The case, we think, related to caps. The plaintiff, American Needle, once proudly stitched National Football League teams' logos onto headgear, but the NFL halted logo-stitching permission when a big-time athletic soft goods supplier (Reebok) agreed to pay lots of money for exclusivity. American Needle thus went the way of the dinosaurs, cranium-covering wise, and sued the NFL and others for shutting AN out of the logo-stitching biz.

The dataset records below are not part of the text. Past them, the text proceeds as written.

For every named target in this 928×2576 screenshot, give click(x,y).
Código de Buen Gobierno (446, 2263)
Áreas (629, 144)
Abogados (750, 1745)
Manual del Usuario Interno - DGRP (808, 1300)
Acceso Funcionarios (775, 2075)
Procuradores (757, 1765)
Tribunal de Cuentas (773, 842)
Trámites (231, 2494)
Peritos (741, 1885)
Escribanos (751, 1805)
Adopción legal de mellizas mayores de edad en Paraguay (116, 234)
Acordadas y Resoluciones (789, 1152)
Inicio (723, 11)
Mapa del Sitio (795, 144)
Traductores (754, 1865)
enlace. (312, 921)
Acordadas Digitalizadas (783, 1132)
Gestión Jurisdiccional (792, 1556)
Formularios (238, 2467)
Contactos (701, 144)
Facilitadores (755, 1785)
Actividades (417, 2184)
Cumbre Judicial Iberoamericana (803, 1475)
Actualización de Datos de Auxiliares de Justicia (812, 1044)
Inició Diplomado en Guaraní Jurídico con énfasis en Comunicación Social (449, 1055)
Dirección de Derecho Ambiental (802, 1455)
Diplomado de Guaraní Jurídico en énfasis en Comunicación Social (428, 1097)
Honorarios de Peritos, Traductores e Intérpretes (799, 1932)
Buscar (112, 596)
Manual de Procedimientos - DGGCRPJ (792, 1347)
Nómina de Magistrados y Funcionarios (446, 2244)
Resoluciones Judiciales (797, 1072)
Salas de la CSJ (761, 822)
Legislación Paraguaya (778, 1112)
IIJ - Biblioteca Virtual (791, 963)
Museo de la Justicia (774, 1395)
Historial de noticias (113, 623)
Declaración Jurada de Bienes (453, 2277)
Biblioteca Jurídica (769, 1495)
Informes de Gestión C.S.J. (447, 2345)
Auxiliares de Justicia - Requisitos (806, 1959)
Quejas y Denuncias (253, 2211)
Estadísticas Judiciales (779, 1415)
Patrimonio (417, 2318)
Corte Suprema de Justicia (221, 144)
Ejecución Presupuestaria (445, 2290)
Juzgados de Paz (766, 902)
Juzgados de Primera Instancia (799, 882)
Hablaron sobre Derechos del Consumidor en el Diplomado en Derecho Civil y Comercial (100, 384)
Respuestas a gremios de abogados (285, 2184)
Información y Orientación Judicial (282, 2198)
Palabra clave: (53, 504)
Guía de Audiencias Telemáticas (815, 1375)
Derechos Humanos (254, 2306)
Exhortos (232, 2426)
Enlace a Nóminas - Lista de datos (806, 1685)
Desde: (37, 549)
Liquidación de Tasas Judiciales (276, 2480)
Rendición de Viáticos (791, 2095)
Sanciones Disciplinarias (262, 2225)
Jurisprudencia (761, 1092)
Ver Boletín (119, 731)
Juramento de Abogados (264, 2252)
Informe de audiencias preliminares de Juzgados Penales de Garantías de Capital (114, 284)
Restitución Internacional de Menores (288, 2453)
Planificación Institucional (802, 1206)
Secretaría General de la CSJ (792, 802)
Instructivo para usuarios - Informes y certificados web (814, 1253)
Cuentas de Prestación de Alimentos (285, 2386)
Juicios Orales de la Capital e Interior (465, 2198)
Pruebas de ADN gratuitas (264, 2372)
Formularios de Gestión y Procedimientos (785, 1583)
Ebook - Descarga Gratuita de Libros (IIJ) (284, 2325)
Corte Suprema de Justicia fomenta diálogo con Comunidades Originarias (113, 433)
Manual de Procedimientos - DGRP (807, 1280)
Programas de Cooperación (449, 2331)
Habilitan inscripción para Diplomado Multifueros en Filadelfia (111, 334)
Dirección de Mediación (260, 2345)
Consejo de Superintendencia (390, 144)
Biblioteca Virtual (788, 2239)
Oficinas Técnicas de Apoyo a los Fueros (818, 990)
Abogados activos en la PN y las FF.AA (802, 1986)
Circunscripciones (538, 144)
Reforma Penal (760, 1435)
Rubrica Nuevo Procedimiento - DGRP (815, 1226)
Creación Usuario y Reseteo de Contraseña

The district court granted summary judgment on AN's antitrust claims, holding that the NFL teams worked as a unit to protect their intellectual property and therefore couldn't possibly conspire to hinder competition for use of the NFL IP. The court thus extended the rationale of Copperweld Corp. v. Independence Tube Corp., 467 U.S. 752 (1984), in which the Court held as a matter of law that a subsidiary corporation can't conspire with its parent.The Seventh Circuit affirmed. It held that a professional sports organization enjoys antitrust immunity when its members jointly strive to exploit intellectual property that the league's very existence makes valuable. "Simply put", the court simply put its ruling, "nothing in section 1 [of the Sherman Act] prohibits the NFL teams from cooperating so the league can compete against other entertainment providers." Am. Needle Inc. v. Nat'l Football League, No. 07-4006, slip op. at 17 (7th Cir. Aug. 18, 2008).
Does that explain anything? No. No. No.
Section 1 prohibits all contracts and conspiracies in restraint of trade. Copperweld held that the owner of a corporation can't conspire with the thing the owner owns; they are legally one. But extending that to say that the Dallas Cowboys = New England Patriots, the Cincinnati Bengals = Miami Dolphins, and the Green Bay Packers = New York Jets and that the teams have no existence, no consciousness, no purpose IP-wise beyond milking the baseball cap trade for all it's worth strikes us as -- to use the Seventh Circuit's word -- "silly".
Perhaps American Needle's case deserved to fail for another reason. But, please, let's not start giving sprawling enterprises a pass by pretending that they're the same as their ever-bickering owners.